◆ **EXCERPTED TEXT**:
_____

Status: final response (author comments only)

RC1:
'Comment on egusphere-2024-2616', Anonymous Referee #1, 24 Oct 2024

1. Overview
The article proposes using Terrestrial Water Storage Anomalies (TWSA) from GRACE missions to independently evaluate precipitation products, specifically GPCC and GPCP, since traditional methods rely on gauge data used in the products' creation. By calculating Drought Recovery Times (DRT) with TWSA alone and combined with precipitation data, the authors aim to provide a more robust assessment of the alignment between precipitation products and TWSA.
2. Major comments
Throughout the article, I encountered many interesting results, but the core scientific analysis was lacking. It was unclear what these findings reveal, how they answer the research question, or how the new method clarifies the strengths and weaknesses of the precipitation products. Specifically, there is no discussion of contexts in which one product outperforms the other, nor an exploration of why this might be.
Additionally, the research question itself is not well-defined. While the abstract claims the goal is to evaluate precipitation products using TWSA data to calculate DRT, the paper sometimes shifts focus to evaluating TWSA products or comparing which precipitation/TWSA combination best estimates DRT.

_____

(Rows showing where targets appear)
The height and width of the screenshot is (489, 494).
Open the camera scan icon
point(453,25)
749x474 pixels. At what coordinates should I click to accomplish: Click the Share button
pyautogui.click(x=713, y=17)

_____

◆ **SET EXERCISE 1**:
Pull out each line of the records that contains the string "click", and copy those lines unchanged.
◆ **SET EXERCISE 2**:
Carry the review of the precipitation-evaluation paper forward from its last sentence.

◆ **REPLY 1**:
749x474 pixels. At what coordinates should I click to accomplish: Click the Share button
pyautogui.click(x=713, y=17)

◆ **REPLY 2**:
To address this, I recommend: 1) clearly defining the research question in the introduction and maintaining alignment throughout, and 2) adding a discussion section (included in or separate from the " results " section) to interpret the results in light of the research question.
3. Minor comments
Abstract: Consider simplifying the abstract by emphasizing the key findings, rather than delving into specific details. This will help focus the reader's attention on the main outcomes without overwhelming them with too much information.
Line 28: You present the consistency results without explaining what they entail. Providing context here will help the reader understand the significance of these results.
Line 178: The detrending process would benefit from more explanation. Please consider adding details on the method used, along with a relevant reference.
Line 287: You describe the correlations over Australia (0.55), South America (0.46), and South Africa (ρ > 0.47) as “high.” Please clarify the criteria or thresholds you used to define these correlations as high.
Line 298: The text references Figures 2c and 2d, but these should be Figures 2b and 2d. Please adjust for accuracy.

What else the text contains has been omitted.